One of the significant issues that will be faced by retiring baby boomers is how to keep their accumulated wealth within their families. Such clients are interested in techniques that will allow large transfers to the younger generation with significant estate tax savings. The purpose of this two part article (part two will appear in the July issue of Investment Advisor) is to highlight the common estate planning strategies used to accomplish this goal as well as their benefits and drawbacks.
Equalization of Assets
The Internal Revenue Code currently permits each estate to deduct a statutory exemption in the determination of the taxable estate. For the year 2006, the exemption stands at $2 million; it increases in 2009 to $3.5 million. Subject to any adjustments in current law there will be no estate tax in 2010 and then the exemption reverts to $1 million in 2011. Therefore, initial tax planning should provide that each individual have as a net estate (commonly defined as gross estate less the sum of debts, funeral and administrative expenses, and other allowable deductions) equal to at least the foregoing exemption. This permits the decedent to pass on to a trust for the surviving spouse a specific sum with the income payable to that person for life. The principal, however, will pass free of estate tax to the next generation since the surviving spouse will not be considered to have unlimited authority over those assets. Recall, however, that the trustee can make principal distributions to the surviving spouse, if necessary, to pay for health or maintenance costs.

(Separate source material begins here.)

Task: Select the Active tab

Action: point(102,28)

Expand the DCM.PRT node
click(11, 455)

The volatility of the stock market has forced investors to rethink how to invest their money. That's led to a burst of refurbishing of personal residences due to the low interest rates on mortgages and home equity loans. This applies not only to the primary residence but to the second home, too. The use of a qualified personal residence trust ("QPRT") has been a way of transferring appreciated real estate to the next generation.
A QPRT is an irrevocable trust established for a specific number of years and is set up by the parents who own the house. During the term of the trust they retain the right to live in the home and derive the same benefits they had of having the residence prior to the trust's creation. At the end of the trust's term, the residence belongs to the beneficiaries, normally the children. The parents may continue to live in the home but must pay the children, as the owner-landlord, a fair market rental.

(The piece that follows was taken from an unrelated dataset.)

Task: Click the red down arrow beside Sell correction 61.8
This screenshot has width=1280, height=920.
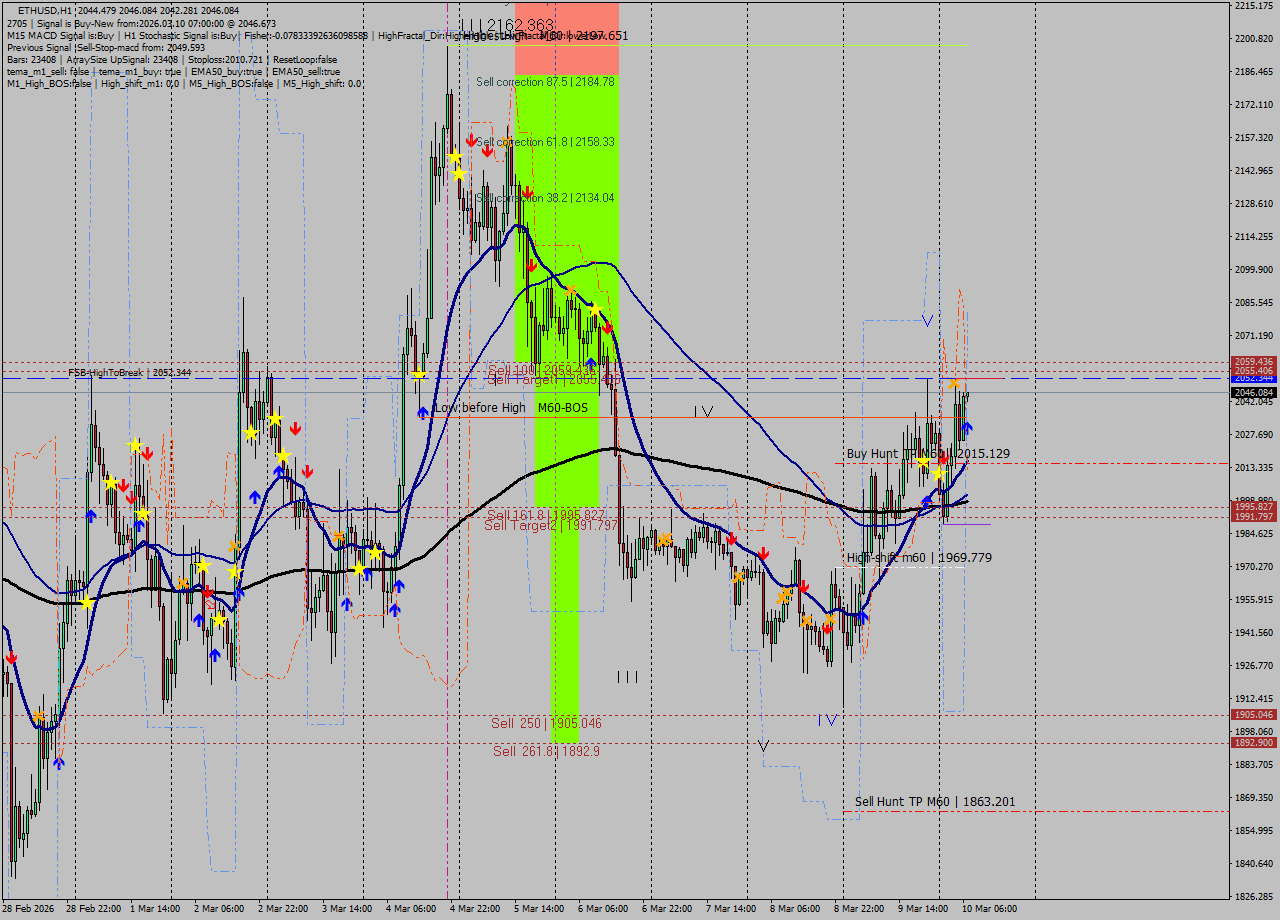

The positive aspects to this estate-planning tool are that the grantors–the parents–are considered to have made a completed gift when the trust is created. The gift is not at the full fair market value of the property but must be discounted for reasons including the age of the parents at the time of the gift, the term of the trust, and the AFR (Applicable Federal Rate) used in determining the discount to be applied to the home's fair market value. The same strategy applies to the second (vacation) home that would be set up in a separate QPRT. In order to effectuate a QPRT the grantors must be in full control of the property, i.e., it should not be partially rented. Furthermore, the grantor(s) must outlive the QPRT or else the transaction is reversed and the property is included in his/their estate(s). If the home is sold the trust will not lose its utility as an estate-planning tool if there is a replacement of property within two years (either before or after) of the sale and before the term of the trust expires. Alternatively, instead of replacing the residence, the cash received on its sale can be remitted in installments to the grantor in the form of an annuity until the trust's term expires. This action would permit the QPRT to continue.

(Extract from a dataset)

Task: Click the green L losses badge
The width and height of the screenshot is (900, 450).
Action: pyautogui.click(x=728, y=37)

Grantor Retained Annuity Trust
If real estate is not a significant portion of the estate but there are other assets that have appreciated, or are expected to appreciate soon, a different spin on the qualified personal residence trust is the grantor retained annuity trust ("GRAT"). Under this plan the grantor (parent) places the property into a trust for a specified period of time. During that period the grantor will receive an annuity. Upon completion of the term the ownership of the property transfers to the beneficiary (child). These characteristics are similar to a QPRT. Other similarities to the QPRT include:
o the complete gift which is computed by applying the Applicable Federal Rate (AFR) at the time of the gift;
o the appreciation on the property above the discounted value as computed by applying the AFR is free of gift tax;
o the grantor must live beyond the term of the GRAT.
Interest rates play a significant role in the use of QPRTs and GRATs in determining the reported amounts when transferring assets from one generation to another on the gift tax returns. The higher the interest rate applied to the value of the transferred property, the greater the discount applied to the principal being gifted. The greater discount means that a lesser amount of the lifetime exemption is being consumed on a current basis.
Intentionally Defective Grantor Trust
Another estate planning tool that also illustrates the use of low interest rates is found in an intentionally defective grantor trust ("IDGT"). In this situation, the parent sells an asset (e.g., an interest in a family real estate partnership) to a trust for an installment note with a low interest rate (per the AFR). Only interest is required to be paid on a current basis while the principal may have a single balloon payment at a future date, perhaps in 10 or 15 years. The IDGT is set up as a grantor trust so that there is no gain recognized by the parent on the sale to the trust nor is there any income/deduction recognized when the interest payments are made. The low interest rate inures to the beneficiary as all cash received in excess of the interest payments should be invested, presumably at a rate higher than the AFR required on the note. This would allow the trust/beneficiary to accumulate funds to pay off the principal of the note when it comes due at the end of the trust's term or on the death of the grantor, whichever is earlier.